La décision de la mairie de Saint-Dié (Vosges) de fermer une école primaire suscite depuis quelques semaines l’opposition de nombreux parents d’élèves, dont deux observent une grève de la faim, tandis que la municipalité fustige une “campagne de désinformation”.
Le projet, qui devrait être acté en conseil municipal vendredi prochain, concerne l’école Camille-Claudel, un établissement de trois classes situé en périphérie de Saint-Dié et qui doit fusionner avec l’école d’un quartier voisin, a expliqué à l’AFP Pascal Mathis, l’un des porte-parole du mouvement.
En grève de la faim avec une collègue depuis une semaine, les deux parents se sont installés dans un camping-car garé devant la mairie.
Entamé début avril, dès l’annonce du projet, le mouvement réclame l’ajournement du projet de fermeture et demande une concertation globale sur l’ensemble de la ville pour la rentrée 2011.
Fin avril, 600 personnes ont manifesté et un rassemblement de 300 personnes s’est tenu samedi.
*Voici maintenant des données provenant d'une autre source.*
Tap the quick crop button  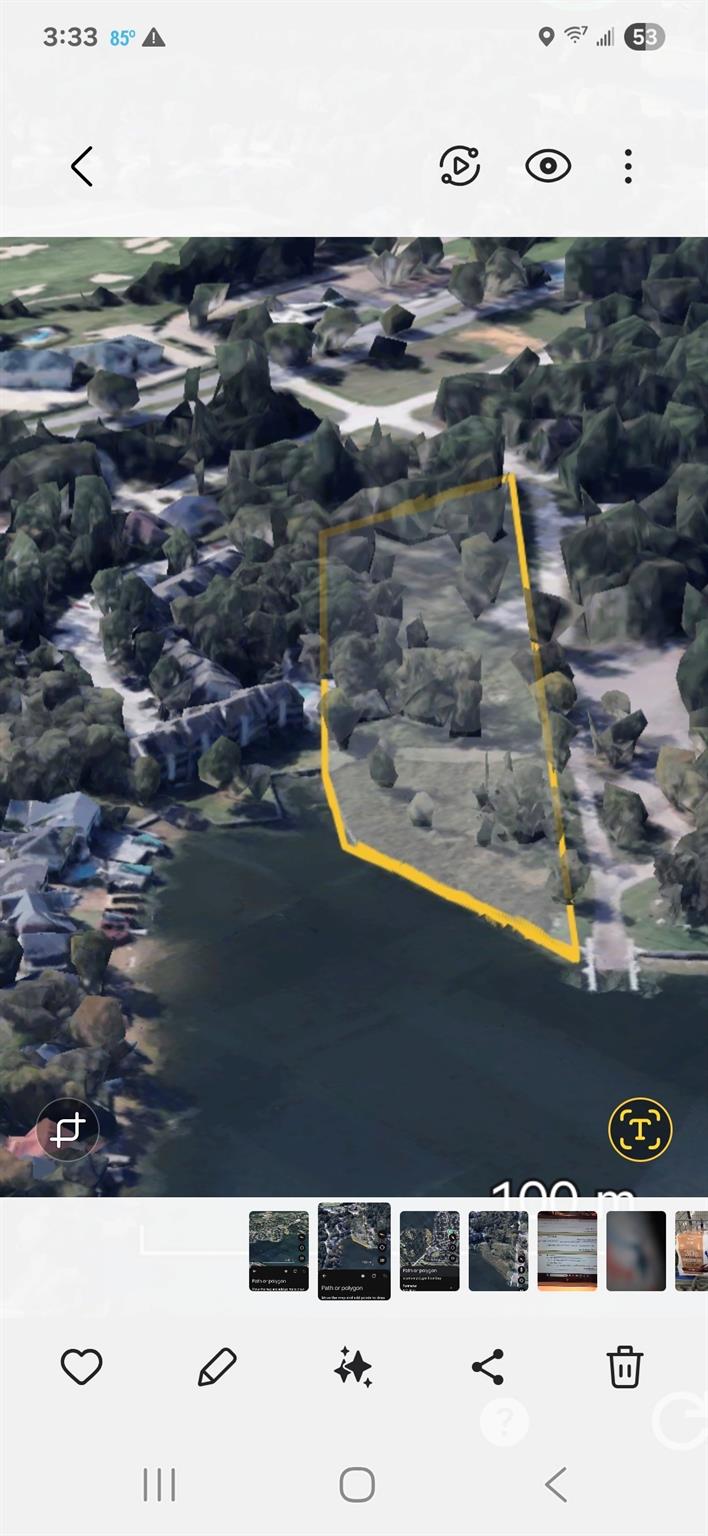pyautogui.click(x=67, y=1130)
Une pétition a par ailleurs réuni 4.000 signatures, selon M. Mathis.
Ce projet “ne se justifie absolument pas, c’est une décision arbitraire” prise “sans concertation”, poursuit-il, rappelant que l’inspection d’académie n’a annoncé aucune suppression de postes ni de classes dans les deux écoles concernées par la fusion.
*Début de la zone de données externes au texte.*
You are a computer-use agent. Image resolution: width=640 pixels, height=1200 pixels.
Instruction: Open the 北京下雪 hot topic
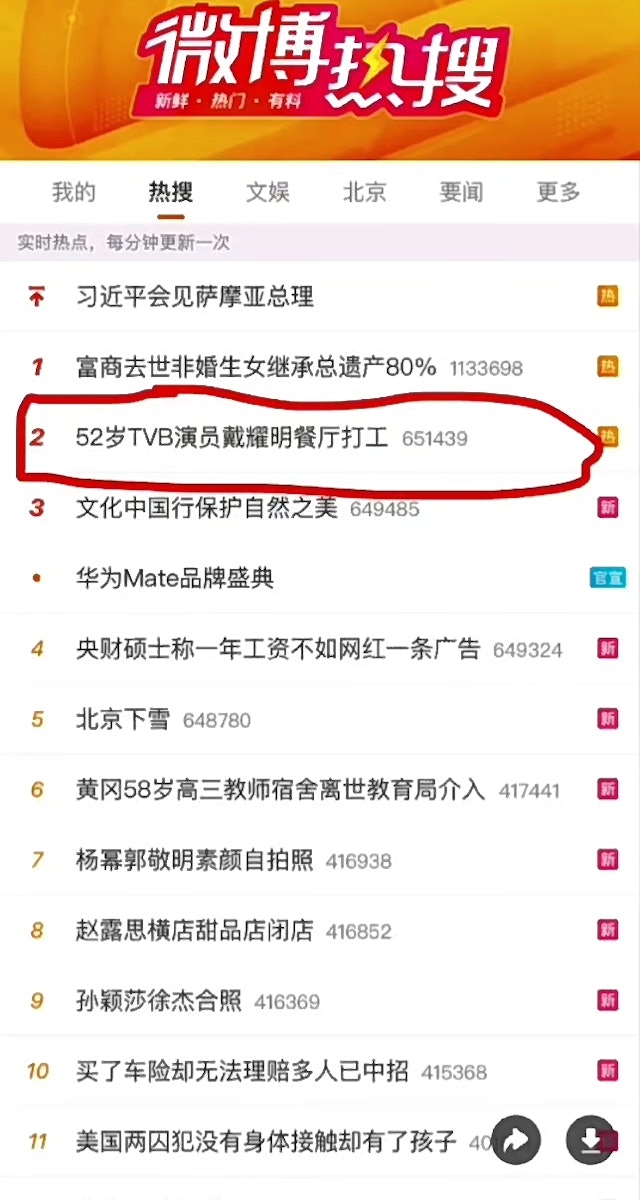(123, 719)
Selon lui, Camille-Claudel compte 67 élèves et doit en accueillir 75 à la rentrée prochaine, des chiffres contestés par la municipalité qui dénombre 38 élèves “dans la plus petite école de la ville”.
Dans un communiqué, Romuald Gbedey, adjoint à l’Education, défend “la position municipale de mutualisation des moyens et espaces scolaires” et dénonce “une campagne de désinformation et de manipulation menée par quelques parents d’élèves”.
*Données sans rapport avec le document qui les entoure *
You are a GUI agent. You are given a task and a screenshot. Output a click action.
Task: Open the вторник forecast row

L’élu juge la grève de la faim “totalement disproportionnée au regard de l’enjeu : 38 enfants qui seront accueillis dans d’excellentes conditions dans une école d’un quartier (…) distant de deux kilomètres”.
Il déplore enfin “un climat détestable”, affirmant que des employés communaux ont été “pris à partie” et que des habitants et des parents d’élèves soutenant le projet de la mairie ont fait l’objet de “pressions”.